According to some estimates, 12% of medical claims contain inaccurate codes. Mental health providers specialize in dealing with these problems because most of the services are time-based, which makes CPT coding much more difficult. Common psychotherapy codes include:
- 90832: Psychotherapy (16-37 minutes)
- 90834: Psychotherapy (38-52 minutes)
- 90837: Psychotherapy (53+ minutes)
Now, it is the responsibility of billers to select the right time code. In addition to this, you must pair the CPT codes with relevant and valid ICD-10 codes. These codes justify the medical necessity of the service, and without them, your codes are sure to be rejected. When codes don’t match documented session lengths or services provided, it creates a paper trail that insurance companies scrutinize closely.
Inadequate Clinical Documentation
Not appending appropriate and comprehensive documentation with your claims is another big reason for claim denials.
With every claim, you must append all the relevant documentation. The documents and the physician’s notes that you provide must clearly justify the medical necessity of the provided service. Plus, the notes should also explain how the billed service code matches the diagnosis, and they must also follow payer-specific guidelines.

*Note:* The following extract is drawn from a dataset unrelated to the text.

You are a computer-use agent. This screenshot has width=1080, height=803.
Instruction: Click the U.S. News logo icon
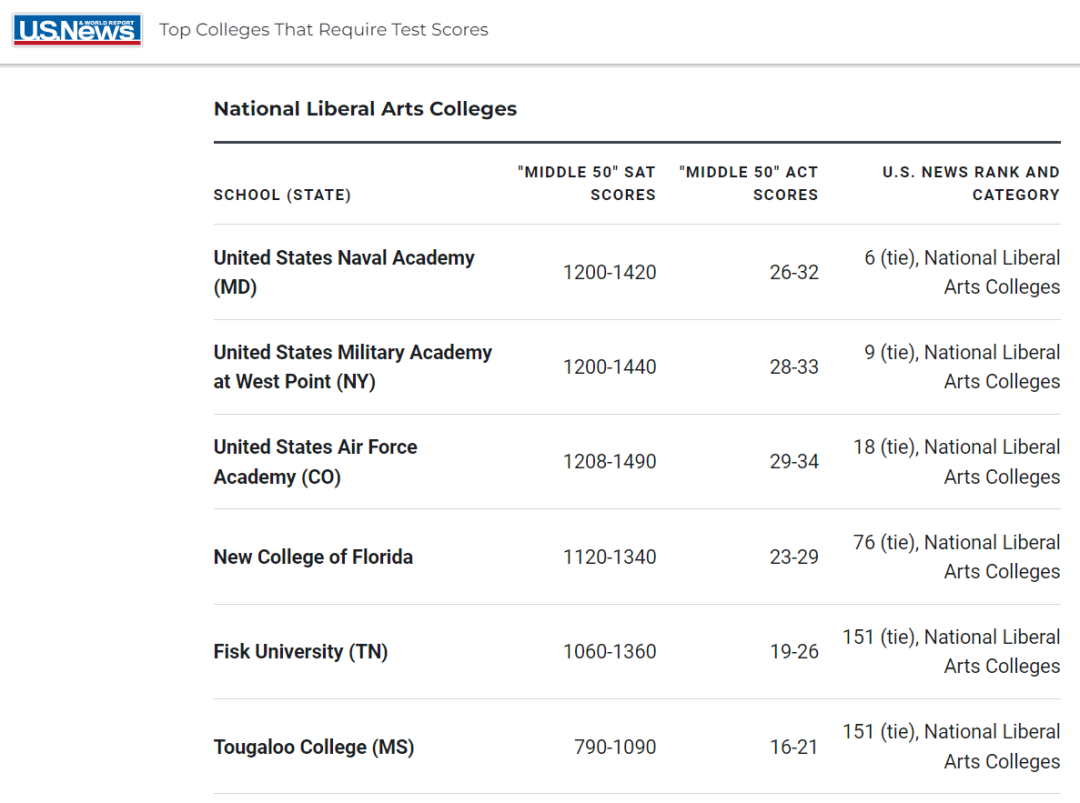pyautogui.click(x=77, y=30)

Do you know that documentation-related denials have increased by 35% in the past couple of years? So, any vague notes, missing treatment plans, or incomplete assessments can now eat up your revenue like fire.
Not only does incomplete documentation cause claim issues, but it also shows how inefficient your processes are.
Ignoring Denied Claims
What is worse than denied claims? Ignoring denied claims.
Yes, you read that right. Many healthcare providers don’t even bother to correct and resubmit denied claims. According to many reports published by various organizations, up to 35% of the denied claims are never resubmitted.
We accept that it takes about $25 to $118 to rework each claim. But when compounded over time, the cost of missing out far exceeds the cost of not resubmitting.
Dealing with denials is actually pretty simple.
- Assign specific staff members to review denials daily
- Create standard appeal templates
- Track denial patterns to identify systemic issues
However, the best solution is to simply outsource your operations to specialized revenue cycle management companies.
Failing to Verify Insurance Eligibility
Imagine providing weeks of therapy services only to discover the patient’s insurance had lapsed months ago. Believe it or not, but this actually happens a lot in mental health practices.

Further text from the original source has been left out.